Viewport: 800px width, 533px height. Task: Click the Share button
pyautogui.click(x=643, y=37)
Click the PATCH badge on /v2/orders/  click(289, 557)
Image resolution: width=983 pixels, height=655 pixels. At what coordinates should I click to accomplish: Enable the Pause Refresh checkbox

+++

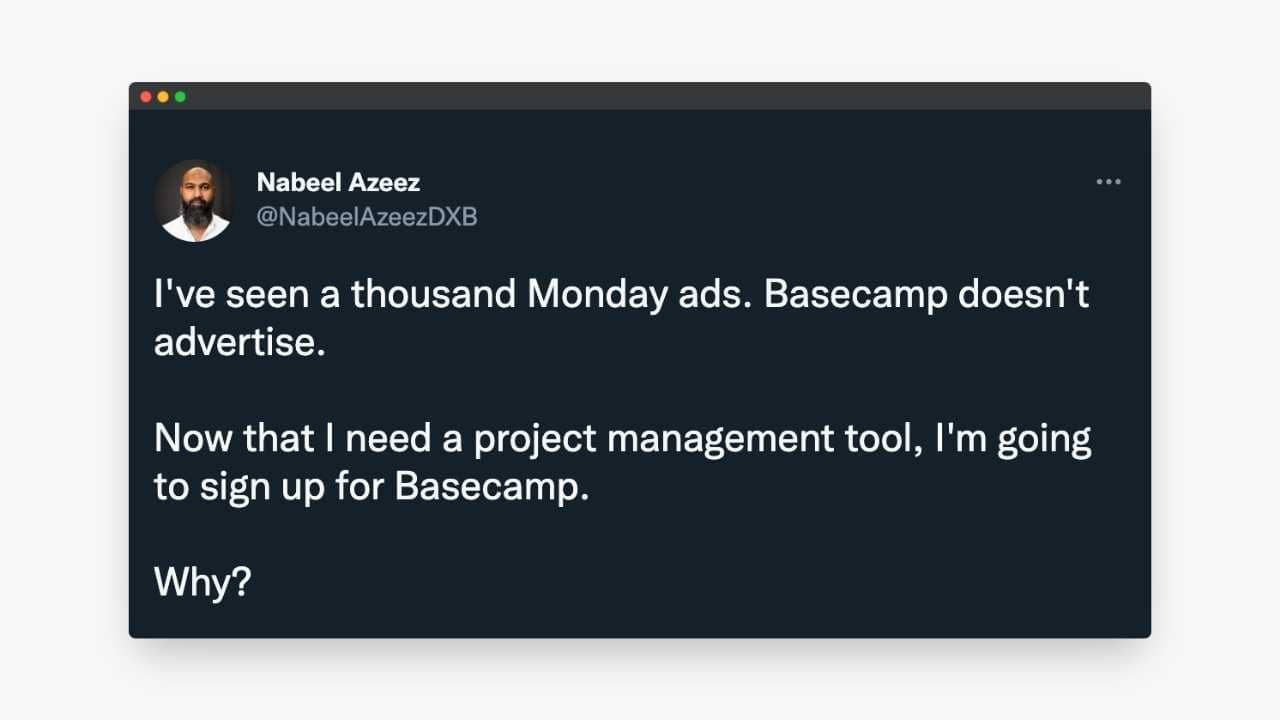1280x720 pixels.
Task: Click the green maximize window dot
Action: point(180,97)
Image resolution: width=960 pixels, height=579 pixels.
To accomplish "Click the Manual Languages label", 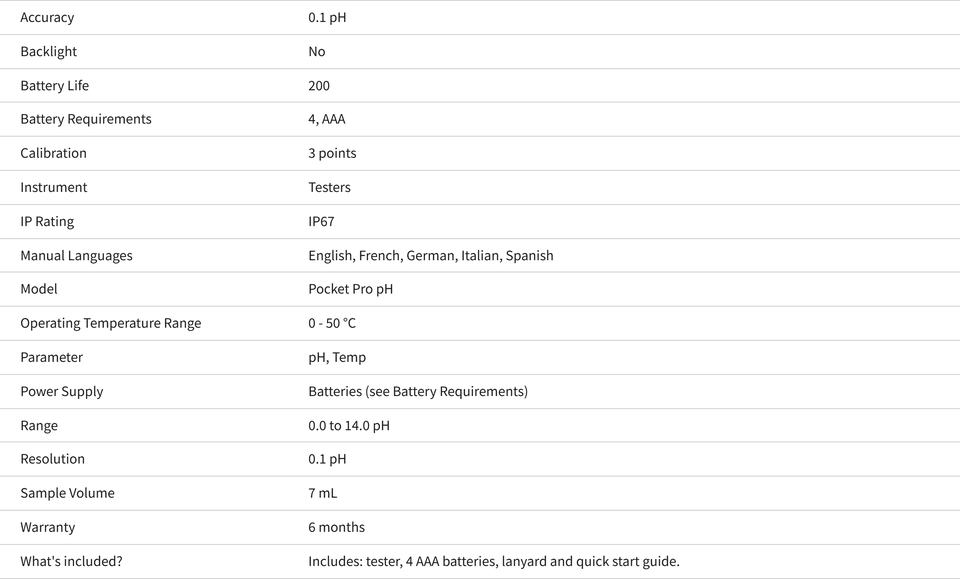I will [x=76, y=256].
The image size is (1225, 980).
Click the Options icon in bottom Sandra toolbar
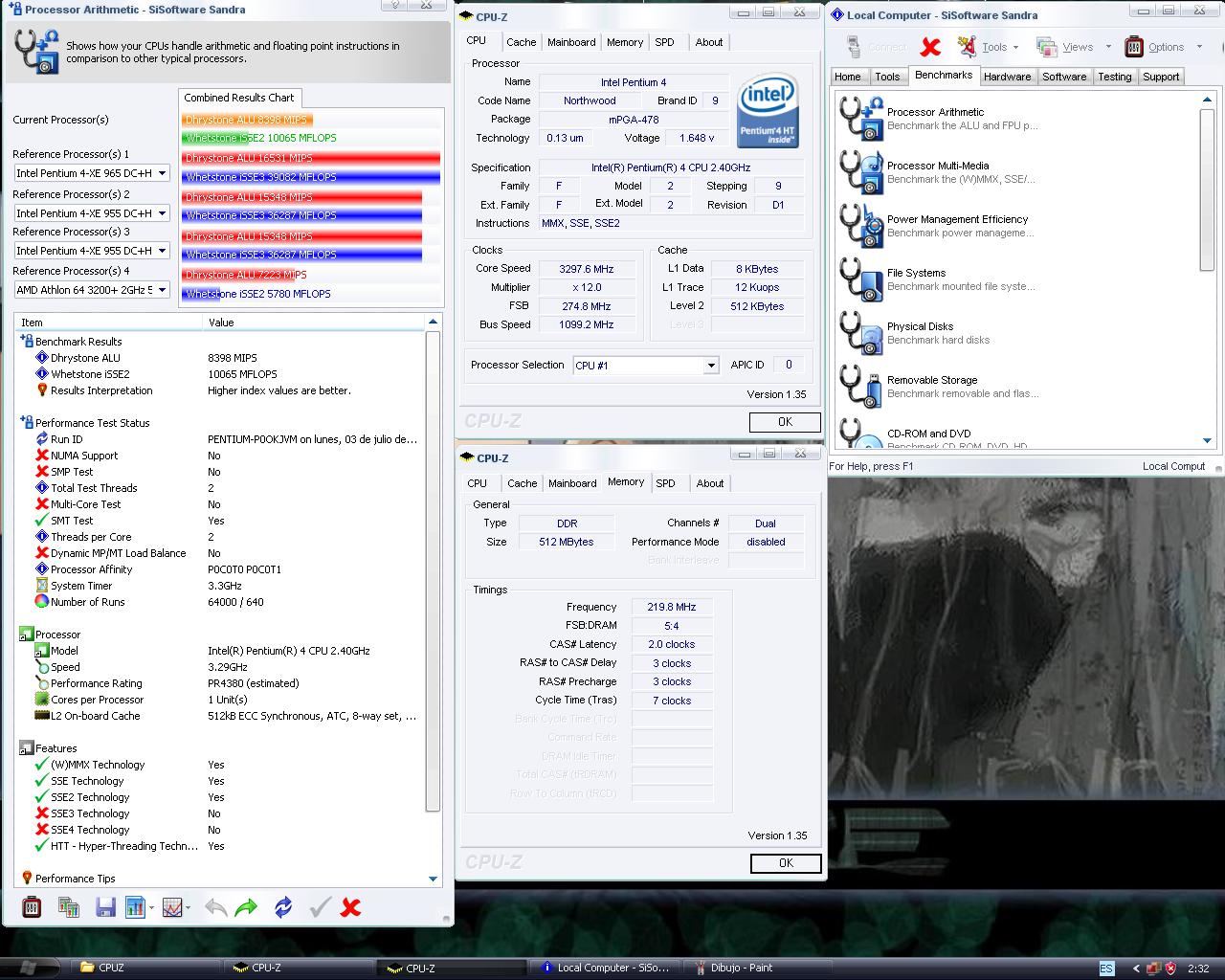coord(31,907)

+++

Your task: From the records above, copy out the line with "Viewport: 800px width, 533px", the line with "Image resolution: width=983", and every line between them, word for word.

Response to this task:
Viewport: 800px width, 533px height. Task: Click the Share button
pyautogui.click(x=643, y=37)
Click the PATCH badge on /v2/orders/  click(289, 557)
Image resolution: width=983 pixels, height=655 pixels. At what coordinates should I click to accomplish: Enable the Pause Refresh checkbox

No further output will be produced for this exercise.